Work instructions: Search the entries below for the word "Mute", then copy each line in which it is found.

Stored records:
· · · ·

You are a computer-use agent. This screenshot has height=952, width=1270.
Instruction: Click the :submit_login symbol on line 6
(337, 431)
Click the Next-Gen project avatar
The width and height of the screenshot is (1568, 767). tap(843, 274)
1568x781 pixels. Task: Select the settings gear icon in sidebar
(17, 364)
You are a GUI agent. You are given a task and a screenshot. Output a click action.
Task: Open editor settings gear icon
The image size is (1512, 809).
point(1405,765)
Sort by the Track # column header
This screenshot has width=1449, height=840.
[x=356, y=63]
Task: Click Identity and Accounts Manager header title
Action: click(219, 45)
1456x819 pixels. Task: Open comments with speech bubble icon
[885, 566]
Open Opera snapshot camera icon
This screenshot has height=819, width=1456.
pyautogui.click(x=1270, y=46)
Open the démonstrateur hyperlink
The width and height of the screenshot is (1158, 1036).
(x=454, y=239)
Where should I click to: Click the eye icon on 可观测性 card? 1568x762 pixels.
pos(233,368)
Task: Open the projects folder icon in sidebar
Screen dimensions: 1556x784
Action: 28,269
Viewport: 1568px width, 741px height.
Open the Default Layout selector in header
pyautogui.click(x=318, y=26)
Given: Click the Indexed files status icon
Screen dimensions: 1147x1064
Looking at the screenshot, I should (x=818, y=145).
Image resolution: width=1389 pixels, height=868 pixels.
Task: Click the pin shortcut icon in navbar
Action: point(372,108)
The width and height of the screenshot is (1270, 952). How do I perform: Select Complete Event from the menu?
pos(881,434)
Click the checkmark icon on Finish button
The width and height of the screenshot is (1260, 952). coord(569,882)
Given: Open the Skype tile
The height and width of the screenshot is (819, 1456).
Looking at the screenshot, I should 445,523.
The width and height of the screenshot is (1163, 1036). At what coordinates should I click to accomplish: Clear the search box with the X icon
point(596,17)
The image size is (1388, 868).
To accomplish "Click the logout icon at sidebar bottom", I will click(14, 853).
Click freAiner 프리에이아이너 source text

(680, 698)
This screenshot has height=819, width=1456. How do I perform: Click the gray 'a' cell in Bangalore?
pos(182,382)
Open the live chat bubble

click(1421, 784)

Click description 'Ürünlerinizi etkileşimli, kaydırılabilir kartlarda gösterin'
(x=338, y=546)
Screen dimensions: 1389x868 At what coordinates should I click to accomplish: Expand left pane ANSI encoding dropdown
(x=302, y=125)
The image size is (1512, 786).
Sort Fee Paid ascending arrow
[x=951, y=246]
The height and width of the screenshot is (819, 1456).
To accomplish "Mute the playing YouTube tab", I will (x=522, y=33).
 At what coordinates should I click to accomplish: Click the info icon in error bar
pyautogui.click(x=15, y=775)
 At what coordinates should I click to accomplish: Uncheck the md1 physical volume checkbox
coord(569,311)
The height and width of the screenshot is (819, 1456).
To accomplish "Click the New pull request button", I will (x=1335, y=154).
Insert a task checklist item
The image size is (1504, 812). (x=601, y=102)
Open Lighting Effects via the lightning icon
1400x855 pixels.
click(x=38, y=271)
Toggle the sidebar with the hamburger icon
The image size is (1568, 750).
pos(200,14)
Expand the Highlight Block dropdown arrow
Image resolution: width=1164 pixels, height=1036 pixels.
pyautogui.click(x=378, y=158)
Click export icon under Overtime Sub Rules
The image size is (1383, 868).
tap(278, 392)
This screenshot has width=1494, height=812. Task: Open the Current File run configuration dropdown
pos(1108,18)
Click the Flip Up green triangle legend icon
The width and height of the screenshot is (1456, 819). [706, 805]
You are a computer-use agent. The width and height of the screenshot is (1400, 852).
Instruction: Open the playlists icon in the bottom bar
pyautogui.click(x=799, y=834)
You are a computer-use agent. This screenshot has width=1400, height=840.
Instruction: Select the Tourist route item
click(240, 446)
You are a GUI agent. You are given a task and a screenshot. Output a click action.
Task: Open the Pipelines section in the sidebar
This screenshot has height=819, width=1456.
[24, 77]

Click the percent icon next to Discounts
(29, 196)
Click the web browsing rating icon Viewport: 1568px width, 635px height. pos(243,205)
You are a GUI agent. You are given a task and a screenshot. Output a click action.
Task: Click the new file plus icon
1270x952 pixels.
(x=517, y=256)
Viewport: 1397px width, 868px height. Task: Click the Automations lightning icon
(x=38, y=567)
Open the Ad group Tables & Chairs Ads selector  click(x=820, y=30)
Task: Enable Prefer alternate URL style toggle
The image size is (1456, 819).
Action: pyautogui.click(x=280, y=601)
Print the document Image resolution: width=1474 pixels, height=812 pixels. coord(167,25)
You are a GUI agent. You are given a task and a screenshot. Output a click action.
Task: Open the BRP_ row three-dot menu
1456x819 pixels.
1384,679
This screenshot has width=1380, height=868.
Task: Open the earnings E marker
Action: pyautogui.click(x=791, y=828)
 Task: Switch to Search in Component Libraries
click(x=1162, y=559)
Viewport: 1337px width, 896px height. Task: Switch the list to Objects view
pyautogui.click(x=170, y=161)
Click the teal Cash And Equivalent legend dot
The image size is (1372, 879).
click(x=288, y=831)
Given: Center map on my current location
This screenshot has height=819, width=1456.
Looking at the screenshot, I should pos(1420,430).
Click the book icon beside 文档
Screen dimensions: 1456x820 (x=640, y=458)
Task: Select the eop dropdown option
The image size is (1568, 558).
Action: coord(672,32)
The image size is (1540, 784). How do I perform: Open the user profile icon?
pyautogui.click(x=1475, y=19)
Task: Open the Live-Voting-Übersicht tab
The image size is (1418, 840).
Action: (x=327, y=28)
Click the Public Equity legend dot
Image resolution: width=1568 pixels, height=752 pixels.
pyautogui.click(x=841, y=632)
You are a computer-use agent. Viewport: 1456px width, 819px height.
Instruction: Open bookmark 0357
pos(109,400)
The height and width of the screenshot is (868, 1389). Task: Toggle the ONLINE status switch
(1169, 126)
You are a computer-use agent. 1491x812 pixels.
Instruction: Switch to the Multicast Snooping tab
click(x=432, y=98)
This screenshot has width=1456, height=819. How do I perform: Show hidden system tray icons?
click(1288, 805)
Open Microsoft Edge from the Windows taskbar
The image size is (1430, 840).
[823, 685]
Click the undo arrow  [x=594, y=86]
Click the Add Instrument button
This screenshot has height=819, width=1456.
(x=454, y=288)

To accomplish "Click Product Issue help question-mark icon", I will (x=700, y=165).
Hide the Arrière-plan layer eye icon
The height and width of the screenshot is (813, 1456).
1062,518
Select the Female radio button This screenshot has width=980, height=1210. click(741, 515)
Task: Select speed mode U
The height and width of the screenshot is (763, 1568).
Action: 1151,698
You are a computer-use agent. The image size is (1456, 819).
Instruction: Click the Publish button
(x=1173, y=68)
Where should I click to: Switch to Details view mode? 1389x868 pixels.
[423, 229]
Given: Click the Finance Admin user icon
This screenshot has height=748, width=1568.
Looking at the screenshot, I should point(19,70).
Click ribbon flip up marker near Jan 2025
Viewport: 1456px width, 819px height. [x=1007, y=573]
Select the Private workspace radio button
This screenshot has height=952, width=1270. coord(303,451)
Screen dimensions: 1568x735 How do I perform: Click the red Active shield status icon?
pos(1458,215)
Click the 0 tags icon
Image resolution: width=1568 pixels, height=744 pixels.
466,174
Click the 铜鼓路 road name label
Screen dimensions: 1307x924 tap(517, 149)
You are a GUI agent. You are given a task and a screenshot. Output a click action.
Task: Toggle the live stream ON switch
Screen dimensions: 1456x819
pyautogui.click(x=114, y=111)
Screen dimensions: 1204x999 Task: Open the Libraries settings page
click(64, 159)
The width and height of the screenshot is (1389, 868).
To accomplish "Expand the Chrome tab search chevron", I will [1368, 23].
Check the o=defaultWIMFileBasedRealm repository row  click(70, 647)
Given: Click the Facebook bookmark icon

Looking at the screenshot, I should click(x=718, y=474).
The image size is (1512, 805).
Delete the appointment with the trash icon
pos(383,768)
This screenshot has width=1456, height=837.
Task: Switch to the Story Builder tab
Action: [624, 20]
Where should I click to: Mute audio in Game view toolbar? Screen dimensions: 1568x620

· · · ·

Response for this exercise:
To accomplish "Mute the playing YouTube tab", I will (x=522, y=33).
Where should I click to: Mute audio in Game view toolbar? Screen dimensions: 1568x620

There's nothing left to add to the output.